§ What the task asks:
Transcribe every entry that follows, word for word, and omit the images.

-------- Given records --------

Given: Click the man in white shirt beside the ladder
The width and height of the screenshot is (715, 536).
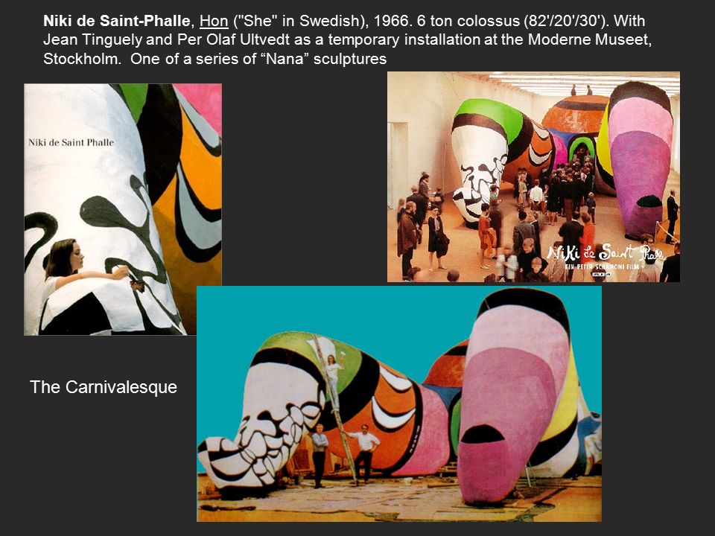Looking at the screenshot, I should (x=364, y=453).
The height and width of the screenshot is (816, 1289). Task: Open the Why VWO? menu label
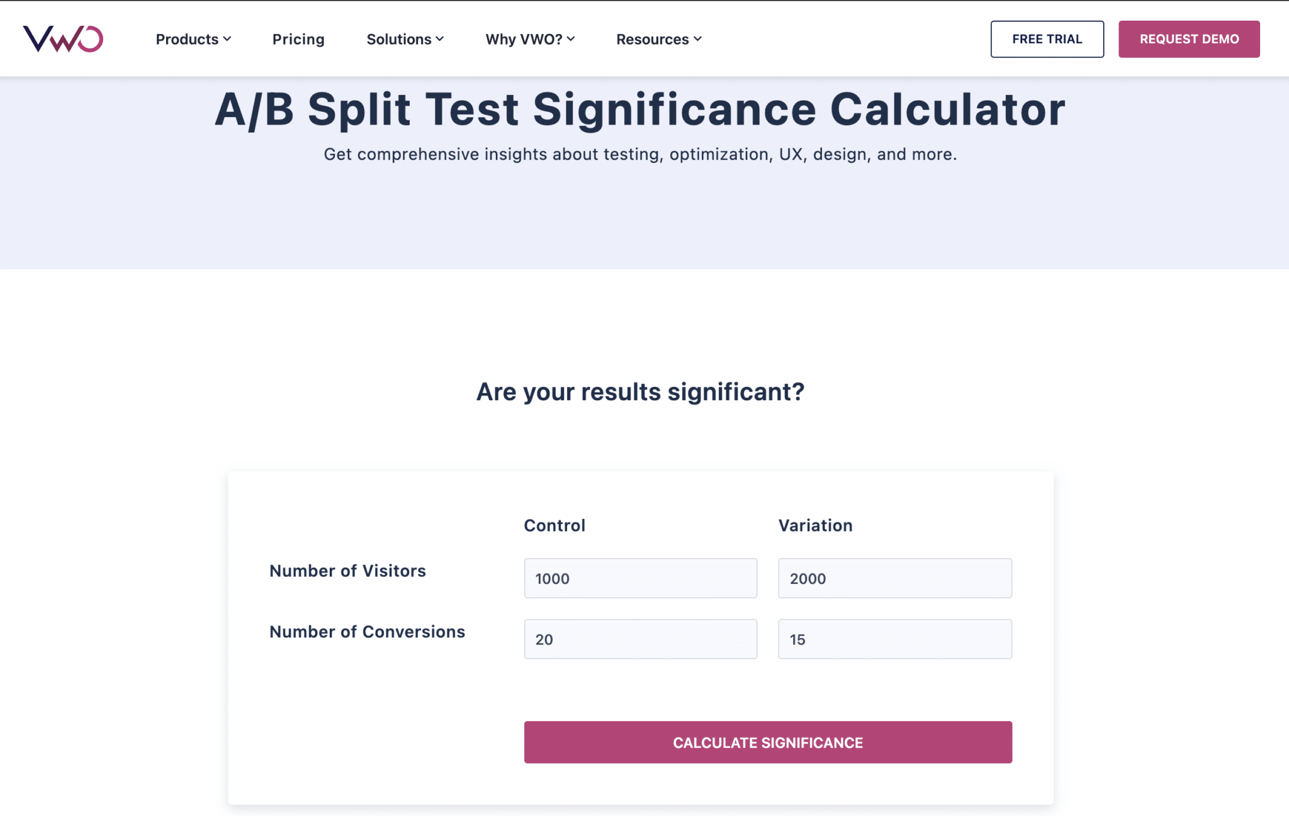(x=524, y=39)
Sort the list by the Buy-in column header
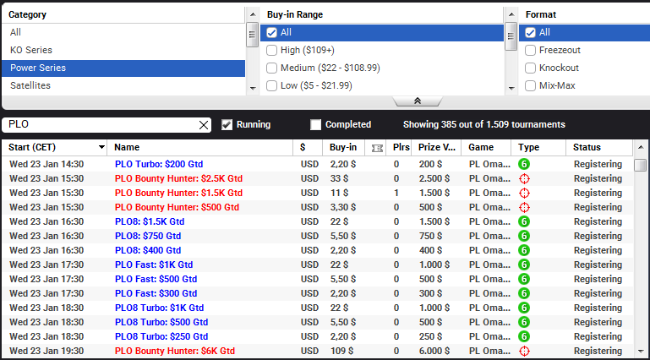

--------

§ Problem solution:
Given: Click the man in white shirt beside the ladder
The width and height of the screenshot is (715, 536).
Looking at the screenshot, I should (x=364, y=453).
The height and width of the screenshot is (816, 1289). Task: Open the Why VWO? menu label
(x=524, y=39)
Sort the list by the Buy-in column header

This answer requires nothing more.